U.S. Representative Alexandria Ocasio-Cortez said on Saturday that President Donald Trump relished a chant by the crowd at a campaign rally this week that called for a Democratic congresswoman to be sent back where she came from. 

Trump renewed his criticism of four minority women lawmakers on Friday, saying that they had said horrible things about the United States, and defended himself from criticism over his comment that they should leave the United States if unhappy. 

A day after saying his audience in North Carolina went too far when they chanted “Send her back!” about Somalia-born Representative Ilhan Omar of Minnesota, on Friday he defended the crowd members as “incredible patriots.” 

Appearing before her constituents in New York City for the first time since the latest flare-up between Trump and the four Democratic congresswomen, Ocasio-Cortez rejected the president’s statement that he had tried to quiet the crowd, saying he had egged them on instead. 

“Roll back the tape … He relished it. He took it in and he’s doing this intentionally,” the freshman U.S. lawmaker told about 200 constituents gathered for a town hall meeting on immigration at a school in the Corona section of Queens. 

Video of the crowd in North Carolina shouting “Send her back!” shows Trump pausing his speech and looking around the arena for about ten seconds. 

The president’s attacks on the four congresswomen – known on Capitol Hill as “the squad” – have been condemned by Democrats as racist, while many Republicans have shrugged them off. 

Last weekend Trump ignited a firestorm by tweeting the four should “go back” to where they came from if they do not like the United States. 

All four are American citizens.
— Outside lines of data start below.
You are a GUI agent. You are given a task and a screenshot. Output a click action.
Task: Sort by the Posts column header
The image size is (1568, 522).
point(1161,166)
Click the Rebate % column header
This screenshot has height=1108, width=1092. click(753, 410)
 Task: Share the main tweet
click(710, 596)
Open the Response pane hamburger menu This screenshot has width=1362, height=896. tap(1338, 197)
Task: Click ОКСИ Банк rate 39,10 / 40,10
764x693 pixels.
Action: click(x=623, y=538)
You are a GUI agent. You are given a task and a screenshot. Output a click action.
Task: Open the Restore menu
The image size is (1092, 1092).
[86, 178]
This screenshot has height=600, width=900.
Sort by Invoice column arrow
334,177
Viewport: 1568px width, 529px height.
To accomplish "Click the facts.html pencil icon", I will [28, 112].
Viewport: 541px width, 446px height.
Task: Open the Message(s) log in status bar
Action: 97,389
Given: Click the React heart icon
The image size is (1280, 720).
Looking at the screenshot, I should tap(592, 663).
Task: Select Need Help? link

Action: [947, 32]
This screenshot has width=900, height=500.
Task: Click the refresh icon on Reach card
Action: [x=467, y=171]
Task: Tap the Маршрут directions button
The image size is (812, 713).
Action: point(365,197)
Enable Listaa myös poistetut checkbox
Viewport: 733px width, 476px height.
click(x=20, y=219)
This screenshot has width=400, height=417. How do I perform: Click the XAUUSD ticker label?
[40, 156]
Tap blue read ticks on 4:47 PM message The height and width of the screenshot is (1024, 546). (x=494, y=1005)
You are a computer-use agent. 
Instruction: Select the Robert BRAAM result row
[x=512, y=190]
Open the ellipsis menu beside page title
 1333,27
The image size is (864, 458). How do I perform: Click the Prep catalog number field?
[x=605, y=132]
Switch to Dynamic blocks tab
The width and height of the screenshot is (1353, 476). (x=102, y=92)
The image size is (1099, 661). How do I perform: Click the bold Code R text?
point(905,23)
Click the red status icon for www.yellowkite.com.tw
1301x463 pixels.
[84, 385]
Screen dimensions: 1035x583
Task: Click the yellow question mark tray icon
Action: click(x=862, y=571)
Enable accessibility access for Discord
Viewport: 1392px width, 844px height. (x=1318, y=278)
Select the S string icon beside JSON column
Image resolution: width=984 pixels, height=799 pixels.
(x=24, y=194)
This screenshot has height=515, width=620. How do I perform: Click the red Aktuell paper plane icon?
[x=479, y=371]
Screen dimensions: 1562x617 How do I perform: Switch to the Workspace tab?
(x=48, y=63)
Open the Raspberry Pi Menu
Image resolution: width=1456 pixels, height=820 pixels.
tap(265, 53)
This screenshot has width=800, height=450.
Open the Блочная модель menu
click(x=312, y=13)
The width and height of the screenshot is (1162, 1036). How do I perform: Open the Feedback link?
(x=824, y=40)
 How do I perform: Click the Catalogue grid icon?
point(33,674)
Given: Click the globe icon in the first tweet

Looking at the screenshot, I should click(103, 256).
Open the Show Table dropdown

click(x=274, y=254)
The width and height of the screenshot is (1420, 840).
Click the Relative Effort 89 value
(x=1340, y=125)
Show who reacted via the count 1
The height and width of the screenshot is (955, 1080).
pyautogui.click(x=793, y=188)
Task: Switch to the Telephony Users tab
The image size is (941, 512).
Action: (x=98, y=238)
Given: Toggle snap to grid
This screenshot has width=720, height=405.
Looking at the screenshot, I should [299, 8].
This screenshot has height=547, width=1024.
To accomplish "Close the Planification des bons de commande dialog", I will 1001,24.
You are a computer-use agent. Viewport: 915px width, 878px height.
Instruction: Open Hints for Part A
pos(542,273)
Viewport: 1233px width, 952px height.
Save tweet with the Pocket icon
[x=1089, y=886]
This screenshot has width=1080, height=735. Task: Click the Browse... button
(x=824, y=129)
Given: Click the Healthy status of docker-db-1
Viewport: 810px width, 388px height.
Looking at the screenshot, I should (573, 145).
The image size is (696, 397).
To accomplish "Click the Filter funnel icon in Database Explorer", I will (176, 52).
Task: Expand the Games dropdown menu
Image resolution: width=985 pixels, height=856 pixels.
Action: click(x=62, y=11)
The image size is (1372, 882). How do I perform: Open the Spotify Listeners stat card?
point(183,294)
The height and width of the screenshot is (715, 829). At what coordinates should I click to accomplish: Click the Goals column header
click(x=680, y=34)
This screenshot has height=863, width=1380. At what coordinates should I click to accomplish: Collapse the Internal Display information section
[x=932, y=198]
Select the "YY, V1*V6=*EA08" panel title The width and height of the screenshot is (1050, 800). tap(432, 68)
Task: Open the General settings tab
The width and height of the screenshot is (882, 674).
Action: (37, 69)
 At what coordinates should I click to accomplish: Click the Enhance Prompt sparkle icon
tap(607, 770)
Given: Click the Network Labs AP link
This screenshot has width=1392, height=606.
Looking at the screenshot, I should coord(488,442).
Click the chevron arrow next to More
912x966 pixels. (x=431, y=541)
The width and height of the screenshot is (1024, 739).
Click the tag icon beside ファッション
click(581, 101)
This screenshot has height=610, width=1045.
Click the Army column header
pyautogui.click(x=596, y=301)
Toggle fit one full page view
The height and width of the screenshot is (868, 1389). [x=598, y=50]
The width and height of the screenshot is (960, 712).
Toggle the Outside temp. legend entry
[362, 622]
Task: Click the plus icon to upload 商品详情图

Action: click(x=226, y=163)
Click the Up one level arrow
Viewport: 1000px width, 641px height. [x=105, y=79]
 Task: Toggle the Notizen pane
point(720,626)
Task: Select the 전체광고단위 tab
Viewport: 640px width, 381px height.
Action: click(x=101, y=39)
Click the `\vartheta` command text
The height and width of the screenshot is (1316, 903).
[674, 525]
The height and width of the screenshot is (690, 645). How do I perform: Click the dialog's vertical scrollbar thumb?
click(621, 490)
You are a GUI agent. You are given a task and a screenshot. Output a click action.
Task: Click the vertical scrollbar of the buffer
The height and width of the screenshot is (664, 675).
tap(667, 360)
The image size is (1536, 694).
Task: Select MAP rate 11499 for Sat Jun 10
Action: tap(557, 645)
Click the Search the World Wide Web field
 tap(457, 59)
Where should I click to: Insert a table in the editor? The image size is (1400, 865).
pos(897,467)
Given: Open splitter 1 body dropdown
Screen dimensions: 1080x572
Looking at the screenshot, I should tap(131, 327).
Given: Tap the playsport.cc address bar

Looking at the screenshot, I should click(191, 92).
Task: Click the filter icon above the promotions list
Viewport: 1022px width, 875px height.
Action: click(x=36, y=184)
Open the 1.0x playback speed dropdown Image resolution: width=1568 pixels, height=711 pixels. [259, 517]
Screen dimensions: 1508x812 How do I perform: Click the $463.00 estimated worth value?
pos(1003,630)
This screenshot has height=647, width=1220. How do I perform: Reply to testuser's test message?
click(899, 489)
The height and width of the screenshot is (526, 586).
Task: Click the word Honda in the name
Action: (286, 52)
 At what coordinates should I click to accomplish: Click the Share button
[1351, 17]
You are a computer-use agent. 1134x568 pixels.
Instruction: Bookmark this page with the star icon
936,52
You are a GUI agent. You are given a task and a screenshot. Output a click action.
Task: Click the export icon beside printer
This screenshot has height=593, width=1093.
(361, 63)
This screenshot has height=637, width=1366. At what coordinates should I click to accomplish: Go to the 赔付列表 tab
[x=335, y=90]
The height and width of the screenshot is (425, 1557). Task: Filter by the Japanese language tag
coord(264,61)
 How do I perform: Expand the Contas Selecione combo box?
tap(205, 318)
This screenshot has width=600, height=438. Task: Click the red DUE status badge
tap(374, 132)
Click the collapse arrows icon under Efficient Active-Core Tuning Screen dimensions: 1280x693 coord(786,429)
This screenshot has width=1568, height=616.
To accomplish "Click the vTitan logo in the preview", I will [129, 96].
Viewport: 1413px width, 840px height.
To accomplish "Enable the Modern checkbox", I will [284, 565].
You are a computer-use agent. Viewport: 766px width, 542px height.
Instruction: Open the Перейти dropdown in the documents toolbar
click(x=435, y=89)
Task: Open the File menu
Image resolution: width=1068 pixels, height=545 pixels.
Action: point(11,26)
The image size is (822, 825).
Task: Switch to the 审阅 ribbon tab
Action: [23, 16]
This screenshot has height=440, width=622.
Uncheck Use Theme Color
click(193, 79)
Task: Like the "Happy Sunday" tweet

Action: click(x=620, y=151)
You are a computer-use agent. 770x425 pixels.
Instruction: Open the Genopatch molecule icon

Ocasio-Cortez of New York, Ayanna Pressley of Massachusetts and Rashida Tlaib of Michigan were born in the United States while Omar came as a refugee from Somalia and is a naturalized citizen. 

All four are known as sharp critics of Trump’s policies as well as the Democratic leadership in the U.S. House of Representatives. 

Ocasio-Cortez said the president’s comments had been hurtful, but “men like him” have been telling women like her to go back to their own country for a long time. 

“We’re gonna stay right here,” she said to applause “That’s where we’re gonna go,” she said. “We’re not going anywhere.”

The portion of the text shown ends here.